Si las otras pandillas tuvieron la desgracia de que los mellizos acabaran teniendo el control del gran mercado, fue porque la mayoría de la gente que nos encontrábamos por ahí se acordaba perfectamente de que le habían reventado el ojo a uno más grande que ellos. Pero creo que ésa no fue la razón principal que los colocó como los verdaderos cabecillas del mercado. Para mí fue sobre todo porque habían desafiado a ese que se hacía llamar Robin el Terrible, quien tenía el mando en esa zona antes de que nosotros llegáramos.

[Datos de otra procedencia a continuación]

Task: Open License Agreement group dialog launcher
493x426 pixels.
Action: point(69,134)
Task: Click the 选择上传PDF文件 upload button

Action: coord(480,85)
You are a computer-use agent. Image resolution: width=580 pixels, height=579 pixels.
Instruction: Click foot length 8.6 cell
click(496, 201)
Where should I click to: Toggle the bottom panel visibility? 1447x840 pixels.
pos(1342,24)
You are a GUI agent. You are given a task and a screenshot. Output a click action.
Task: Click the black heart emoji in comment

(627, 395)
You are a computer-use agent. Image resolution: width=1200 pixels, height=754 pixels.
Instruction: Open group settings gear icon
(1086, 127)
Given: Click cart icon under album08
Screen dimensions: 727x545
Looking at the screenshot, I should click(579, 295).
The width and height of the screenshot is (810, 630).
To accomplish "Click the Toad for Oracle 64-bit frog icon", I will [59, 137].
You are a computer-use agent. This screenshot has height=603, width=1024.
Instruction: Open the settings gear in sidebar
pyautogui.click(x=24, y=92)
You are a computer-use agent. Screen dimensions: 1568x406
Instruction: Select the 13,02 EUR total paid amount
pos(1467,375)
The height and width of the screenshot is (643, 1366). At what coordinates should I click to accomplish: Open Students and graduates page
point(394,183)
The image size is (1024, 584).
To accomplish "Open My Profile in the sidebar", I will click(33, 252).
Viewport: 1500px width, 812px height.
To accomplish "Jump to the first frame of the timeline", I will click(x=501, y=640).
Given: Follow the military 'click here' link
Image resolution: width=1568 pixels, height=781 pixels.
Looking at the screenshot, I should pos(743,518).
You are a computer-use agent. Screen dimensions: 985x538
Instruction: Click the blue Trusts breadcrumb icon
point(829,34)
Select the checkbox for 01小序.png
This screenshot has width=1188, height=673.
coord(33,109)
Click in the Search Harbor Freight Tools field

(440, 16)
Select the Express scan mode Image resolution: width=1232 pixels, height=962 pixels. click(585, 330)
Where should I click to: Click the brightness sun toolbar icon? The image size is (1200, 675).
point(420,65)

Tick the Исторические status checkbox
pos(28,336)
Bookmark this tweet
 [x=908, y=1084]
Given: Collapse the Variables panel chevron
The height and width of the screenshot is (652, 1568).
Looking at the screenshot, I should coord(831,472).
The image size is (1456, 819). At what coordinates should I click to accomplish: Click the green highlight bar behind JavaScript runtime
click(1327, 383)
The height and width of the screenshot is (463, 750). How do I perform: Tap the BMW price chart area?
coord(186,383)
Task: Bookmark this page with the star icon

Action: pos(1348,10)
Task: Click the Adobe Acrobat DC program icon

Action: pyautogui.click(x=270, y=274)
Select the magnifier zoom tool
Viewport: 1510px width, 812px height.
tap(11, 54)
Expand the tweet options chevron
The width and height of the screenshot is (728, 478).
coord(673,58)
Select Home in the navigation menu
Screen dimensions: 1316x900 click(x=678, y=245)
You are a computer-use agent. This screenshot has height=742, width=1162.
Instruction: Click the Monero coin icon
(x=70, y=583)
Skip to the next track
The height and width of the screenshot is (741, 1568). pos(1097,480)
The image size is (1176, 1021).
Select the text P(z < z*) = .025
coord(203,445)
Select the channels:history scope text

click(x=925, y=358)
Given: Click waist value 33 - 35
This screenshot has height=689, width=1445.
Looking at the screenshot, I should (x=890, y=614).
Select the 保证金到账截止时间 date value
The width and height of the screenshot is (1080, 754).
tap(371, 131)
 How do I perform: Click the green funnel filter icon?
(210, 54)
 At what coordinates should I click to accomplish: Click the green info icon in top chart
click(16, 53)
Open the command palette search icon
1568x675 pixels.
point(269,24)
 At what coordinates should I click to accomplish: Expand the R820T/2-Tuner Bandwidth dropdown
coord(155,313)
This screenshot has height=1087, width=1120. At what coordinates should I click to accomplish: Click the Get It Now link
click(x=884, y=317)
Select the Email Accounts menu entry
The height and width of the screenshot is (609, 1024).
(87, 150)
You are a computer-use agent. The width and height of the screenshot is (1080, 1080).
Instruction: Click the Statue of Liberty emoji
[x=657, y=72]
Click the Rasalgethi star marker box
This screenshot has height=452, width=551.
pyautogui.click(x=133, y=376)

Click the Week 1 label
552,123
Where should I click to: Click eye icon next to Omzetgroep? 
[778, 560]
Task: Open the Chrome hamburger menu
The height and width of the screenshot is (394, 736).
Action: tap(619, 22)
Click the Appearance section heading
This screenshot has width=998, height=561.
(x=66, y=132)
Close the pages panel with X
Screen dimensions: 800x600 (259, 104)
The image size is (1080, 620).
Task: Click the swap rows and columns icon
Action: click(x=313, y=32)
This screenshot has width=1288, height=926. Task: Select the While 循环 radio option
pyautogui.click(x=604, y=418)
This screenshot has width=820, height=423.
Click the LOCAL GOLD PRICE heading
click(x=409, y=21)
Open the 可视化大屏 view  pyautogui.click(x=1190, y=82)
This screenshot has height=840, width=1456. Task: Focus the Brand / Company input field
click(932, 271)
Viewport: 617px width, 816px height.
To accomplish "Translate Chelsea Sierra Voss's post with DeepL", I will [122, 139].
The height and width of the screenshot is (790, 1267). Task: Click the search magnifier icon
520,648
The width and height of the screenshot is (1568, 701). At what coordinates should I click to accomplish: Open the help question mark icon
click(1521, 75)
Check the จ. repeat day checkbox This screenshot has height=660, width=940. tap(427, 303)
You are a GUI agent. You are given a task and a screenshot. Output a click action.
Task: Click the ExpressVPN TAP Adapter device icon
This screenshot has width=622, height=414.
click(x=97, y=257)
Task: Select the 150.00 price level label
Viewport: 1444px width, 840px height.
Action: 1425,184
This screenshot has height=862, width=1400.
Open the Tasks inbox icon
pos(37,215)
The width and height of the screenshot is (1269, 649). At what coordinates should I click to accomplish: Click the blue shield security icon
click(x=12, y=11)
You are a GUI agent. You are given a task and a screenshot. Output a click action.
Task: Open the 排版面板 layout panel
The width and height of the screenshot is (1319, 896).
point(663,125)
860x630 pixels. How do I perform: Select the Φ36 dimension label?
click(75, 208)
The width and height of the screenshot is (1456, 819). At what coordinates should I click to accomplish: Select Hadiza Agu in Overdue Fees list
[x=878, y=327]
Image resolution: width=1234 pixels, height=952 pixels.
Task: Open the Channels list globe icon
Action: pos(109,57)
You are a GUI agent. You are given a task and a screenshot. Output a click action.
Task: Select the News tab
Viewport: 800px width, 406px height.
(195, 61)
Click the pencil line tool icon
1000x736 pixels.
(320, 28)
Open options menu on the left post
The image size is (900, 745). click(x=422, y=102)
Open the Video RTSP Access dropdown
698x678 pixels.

Robin el Terrible lideraba la banda más estructurada, temible y antigua de Pointe-Noire. El cara a cara no se hizo esperar; apenas Robin el Terrible supo que dos mellizos intentaban reemplazarlo y se declaraban dueños de su territorio, todo sucedió. Acompañado de diez integrantes de su banda, salió corriendo hasta el restaurante Gaspar, donde nosotros acostumbrábamos a pasar el día entero esperando a que los clientes nos dieran alguna moneda cuando salían. Por ese entonces, nuestra pandilla sólo contaba con una decena de sujetos que, en su mayoría, eran todos unos gallinas y no mostraban ni una pizca de coraje a menos que los mellizos estuvieran al lado.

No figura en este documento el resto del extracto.